» Material provided:
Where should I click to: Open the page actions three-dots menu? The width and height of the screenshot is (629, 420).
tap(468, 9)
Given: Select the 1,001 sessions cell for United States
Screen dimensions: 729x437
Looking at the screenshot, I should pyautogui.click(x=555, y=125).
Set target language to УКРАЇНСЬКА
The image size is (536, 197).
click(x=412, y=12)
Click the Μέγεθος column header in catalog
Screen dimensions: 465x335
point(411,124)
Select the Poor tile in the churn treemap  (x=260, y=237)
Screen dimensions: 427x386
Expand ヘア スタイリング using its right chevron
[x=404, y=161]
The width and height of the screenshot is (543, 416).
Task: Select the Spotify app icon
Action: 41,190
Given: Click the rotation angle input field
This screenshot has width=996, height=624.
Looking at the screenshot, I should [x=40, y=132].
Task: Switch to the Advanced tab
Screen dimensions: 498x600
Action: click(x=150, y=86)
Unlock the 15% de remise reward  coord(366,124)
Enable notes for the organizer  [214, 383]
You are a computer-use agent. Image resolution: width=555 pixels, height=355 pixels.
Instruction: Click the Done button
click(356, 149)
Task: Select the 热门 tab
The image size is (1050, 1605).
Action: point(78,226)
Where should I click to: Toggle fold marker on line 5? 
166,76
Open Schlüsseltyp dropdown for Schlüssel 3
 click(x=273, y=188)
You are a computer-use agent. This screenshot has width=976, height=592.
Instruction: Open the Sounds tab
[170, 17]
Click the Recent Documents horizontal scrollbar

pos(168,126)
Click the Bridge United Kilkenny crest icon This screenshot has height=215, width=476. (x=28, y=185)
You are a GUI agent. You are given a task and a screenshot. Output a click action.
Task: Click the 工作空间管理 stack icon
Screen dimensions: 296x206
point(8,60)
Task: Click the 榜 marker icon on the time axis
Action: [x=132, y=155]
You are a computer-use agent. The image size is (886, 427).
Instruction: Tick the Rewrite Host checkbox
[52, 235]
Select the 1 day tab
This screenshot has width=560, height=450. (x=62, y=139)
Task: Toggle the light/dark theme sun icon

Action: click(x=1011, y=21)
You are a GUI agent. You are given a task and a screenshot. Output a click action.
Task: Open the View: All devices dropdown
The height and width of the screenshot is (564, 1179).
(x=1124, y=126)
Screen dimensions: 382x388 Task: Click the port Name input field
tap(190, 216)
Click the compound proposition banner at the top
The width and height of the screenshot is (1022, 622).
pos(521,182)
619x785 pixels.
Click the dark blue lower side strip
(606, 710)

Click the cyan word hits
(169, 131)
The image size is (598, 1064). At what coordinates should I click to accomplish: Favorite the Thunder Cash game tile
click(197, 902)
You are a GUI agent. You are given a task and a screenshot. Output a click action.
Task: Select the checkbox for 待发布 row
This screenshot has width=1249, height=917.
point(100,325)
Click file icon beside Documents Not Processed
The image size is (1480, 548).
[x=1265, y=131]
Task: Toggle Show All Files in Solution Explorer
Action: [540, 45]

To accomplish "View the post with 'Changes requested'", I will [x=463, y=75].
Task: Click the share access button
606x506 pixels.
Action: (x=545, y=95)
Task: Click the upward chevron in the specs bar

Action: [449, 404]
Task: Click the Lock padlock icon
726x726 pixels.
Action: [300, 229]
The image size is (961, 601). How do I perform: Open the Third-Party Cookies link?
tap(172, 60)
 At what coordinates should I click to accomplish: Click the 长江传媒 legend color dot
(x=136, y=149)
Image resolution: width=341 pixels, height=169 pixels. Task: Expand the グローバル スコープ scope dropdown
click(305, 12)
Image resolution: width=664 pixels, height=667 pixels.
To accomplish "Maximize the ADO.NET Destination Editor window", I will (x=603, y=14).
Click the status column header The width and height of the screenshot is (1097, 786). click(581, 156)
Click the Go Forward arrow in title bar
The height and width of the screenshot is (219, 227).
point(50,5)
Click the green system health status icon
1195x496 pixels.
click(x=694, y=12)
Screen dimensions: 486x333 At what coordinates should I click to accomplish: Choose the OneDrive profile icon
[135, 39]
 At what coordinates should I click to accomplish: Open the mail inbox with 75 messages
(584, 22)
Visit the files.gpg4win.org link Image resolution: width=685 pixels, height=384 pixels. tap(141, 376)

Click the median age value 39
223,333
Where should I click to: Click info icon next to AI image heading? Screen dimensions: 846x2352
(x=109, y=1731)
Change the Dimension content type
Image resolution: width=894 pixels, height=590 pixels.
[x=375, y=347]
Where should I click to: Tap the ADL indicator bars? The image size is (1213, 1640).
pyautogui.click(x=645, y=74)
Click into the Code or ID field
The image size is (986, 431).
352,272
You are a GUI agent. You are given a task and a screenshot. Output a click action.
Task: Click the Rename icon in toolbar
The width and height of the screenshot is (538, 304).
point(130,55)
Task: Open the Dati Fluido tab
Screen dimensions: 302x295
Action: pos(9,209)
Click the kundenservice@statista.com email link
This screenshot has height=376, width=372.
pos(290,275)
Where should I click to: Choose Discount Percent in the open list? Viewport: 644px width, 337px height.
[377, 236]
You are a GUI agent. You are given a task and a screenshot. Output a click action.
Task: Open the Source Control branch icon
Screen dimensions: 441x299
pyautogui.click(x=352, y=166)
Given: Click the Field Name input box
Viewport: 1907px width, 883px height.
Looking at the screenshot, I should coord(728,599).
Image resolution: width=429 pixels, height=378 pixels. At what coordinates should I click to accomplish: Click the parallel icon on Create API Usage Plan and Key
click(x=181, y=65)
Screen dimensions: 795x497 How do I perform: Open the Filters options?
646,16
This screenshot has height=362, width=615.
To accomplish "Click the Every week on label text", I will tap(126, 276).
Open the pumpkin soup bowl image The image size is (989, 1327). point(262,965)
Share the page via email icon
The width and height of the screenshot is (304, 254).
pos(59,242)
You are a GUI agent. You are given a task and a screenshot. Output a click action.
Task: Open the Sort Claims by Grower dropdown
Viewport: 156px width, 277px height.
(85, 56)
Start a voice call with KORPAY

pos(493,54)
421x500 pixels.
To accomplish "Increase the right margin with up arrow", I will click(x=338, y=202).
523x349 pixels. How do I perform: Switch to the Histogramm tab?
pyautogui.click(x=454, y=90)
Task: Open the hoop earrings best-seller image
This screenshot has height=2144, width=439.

» Problem to solve: Using the data above, restate every record word for word.

» Written response:
Where should I click to: Open the page actions three-dots menu? The width and height of the screenshot is (629, 420).
tap(468, 9)
Given: Select the 1,001 sessions cell for United States
Screen dimensions: 729x437
Looking at the screenshot, I should pyautogui.click(x=555, y=125).
Set target language to УКРАЇНСЬКА
The image size is (536, 197).
click(x=412, y=12)
Click the Μέγεθος column header in catalog
Screen dimensions: 465x335
point(411,124)
Select the Poor tile in the churn treemap  (x=260, y=237)
Screen dimensions: 427x386
Expand ヘア スタイリング using its right chevron
[x=404, y=161]
The width and height of the screenshot is (543, 416).
Task: Select the Spotify app icon
Action: 41,190
Given: Click the rotation angle input field
This screenshot has width=996, height=624.
Looking at the screenshot, I should [x=40, y=132].
Task: Switch to the Advanced tab
Screen dimensions: 498x600
Action: click(x=150, y=86)
Unlock the 15% de remise reward  coord(366,124)
Enable notes for the organizer  [214, 383]
You are a computer-use agent. Image resolution: width=555 pixels, height=355 pixels.
Instruction: Click the Done button
click(356, 149)
Task: Select the 热门 tab
The image size is (1050, 1605).
Action: point(78,226)
Where should I click to: Toggle fold marker on line 5? 
166,76
Open Schlüsseltyp dropdown for Schlüssel 3
 click(x=273, y=188)
You are a computer-use agent. This screenshot has width=976, height=592.
Instruction: Open the Sounds tab
[170, 17]
Click the Recent Documents horizontal scrollbar

pos(168,126)
Click the Bridge United Kilkenny crest icon This screenshot has height=215, width=476. (x=28, y=185)
You are a GUI agent. You are given a task and a screenshot. Output a click action.
Task: Click the 工作空间管理 stack icon
Screen dimensions: 296x206
point(8,60)
Task: Click the 榜 marker icon on the time axis
Action: [x=132, y=155]
You are a computer-use agent. The image size is (886, 427).
Instruction: Tick the Rewrite Host checkbox
[52, 235]
Select the 1 day tab
This screenshot has width=560, height=450. (x=62, y=139)
Task: Toggle the light/dark theme sun icon

Action: click(x=1011, y=21)
You are a GUI agent. You are given a task and a screenshot. Output a click action.
Task: Open the View: All devices dropdown
The height and width of the screenshot is (564, 1179).
(x=1124, y=126)
Screen dimensions: 382x388 Task: Click the port Name input field
tap(190, 216)
Click the compound proposition banner at the top
The width and height of the screenshot is (1022, 622).
pos(521,182)
619x785 pixels.
Click the dark blue lower side strip
(606, 710)

Click the cyan word hits
(169, 131)
The image size is (598, 1064). At what coordinates should I click to accomplish: Favorite the Thunder Cash game tile
click(197, 902)
You are a GUI agent. You are given a task and a screenshot. Output a click action.
Task: Select the checkbox for 待发布 row
This screenshot has width=1249, height=917.
point(100,325)
Click file icon beside Documents Not Processed
The image size is (1480, 548).
[x=1265, y=131]
Task: Toggle Show All Files in Solution Explorer
Action: [540, 45]

To accomplish "View the post with 'Changes requested'", I will [x=463, y=75].
Task: Click the share access button
606x506 pixels.
Action: (x=545, y=95)
Task: Click the upward chevron in the specs bar

Action: [449, 404]
Task: Click the Lock padlock icon
726x726 pixels.
Action: [300, 229]
The image size is (961, 601). How do I perform: Open the Third-Party Cookies link?
tap(172, 60)
 At what coordinates should I click to accomplish: Click the 长江传媒 legend color dot
(x=136, y=149)
Image resolution: width=341 pixels, height=169 pixels. Task: Expand the グローバル スコープ scope dropdown
click(305, 12)
Image resolution: width=664 pixels, height=667 pixels.
To accomplish "Maximize the ADO.NET Destination Editor window", I will (x=603, y=14).
Click the status column header The width and height of the screenshot is (1097, 786). click(581, 156)
Click the Go Forward arrow in title bar
The height and width of the screenshot is (219, 227).
point(50,5)
Click the green system health status icon
1195x496 pixels.
click(x=694, y=12)
Screen dimensions: 486x333 At what coordinates should I click to accomplish: Choose the OneDrive profile icon
[135, 39]
 At what coordinates should I click to accomplish: Open the mail inbox with 75 messages
(584, 22)
Visit the files.gpg4win.org link Image resolution: width=685 pixels, height=384 pixels. tap(141, 376)

Click the median age value 39
223,333
Where should I click to: Click info icon next to AI image heading? Screen dimensions: 846x2352
(x=109, y=1731)
Change the Dimension content type
Image resolution: width=894 pixels, height=590 pixels.
[x=375, y=347]
Where should I click to: Tap the ADL indicator bars? The image size is (1213, 1640).
pyautogui.click(x=645, y=74)
Click into the Code or ID field
The image size is (986, 431).
352,272
You are a GUI agent. You are given a task and a screenshot. Output a click action.
Task: Click the Rename icon in toolbar
The width and height of the screenshot is (538, 304).
point(130,55)
Task: Open the Dati Fluido tab
Screen dimensions: 302x295
Action: pos(9,209)
Click the kundenservice@statista.com email link
This screenshot has height=376, width=372.
pos(290,275)
Where should I click to: Choose Discount Percent in the open list? Viewport: 644px width, 337px height.
[377, 236]
You are a GUI agent. You are given a task and a screenshot. Output a click action.
Task: Open the Source Control branch icon
Screen dimensions: 441x299
pyautogui.click(x=352, y=166)
Given: Click the Field Name input box
Viewport: 1907px width, 883px height.
Looking at the screenshot, I should coord(728,599).
Image resolution: width=429 pixels, height=378 pixels. At what coordinates should I click to accomplish: Click the parallel icon on Create API Usage Plan and Key
click(x=181, y=65)
Screen dimensions: 795x497 How do I perform: Open the Filters options?
646,16
This screenshot has height=362, width=615.
To accomplish "Click the Every week on label text", I will tap(126, 276).
Open the pumpkin soup bowl image The image size is (989, 1327). point(262,965)
Share the page via email icon
The width and height of the screenshot is (304, 254).
pos(59,242)
You are a GUI agent. You are given a task and a screenshot. Output a click action.
Task: Open the Sort Claims by Grower dropdown
Viewport: 156px width, 277px height.
(85, 56)
Start a voice call with KORPAY

pos(493,54)
421x500 pixels.
To accomplish "Increase the right margin with up arrow", I will click(x=338, y=202).
523x349 pixels. How do I perform: Switch to the Histogramm tab?
pyautogui.click(x=454, y=90)
Task: Open the hoop earrings best-seller image
This screenshot has height=2144, width=439.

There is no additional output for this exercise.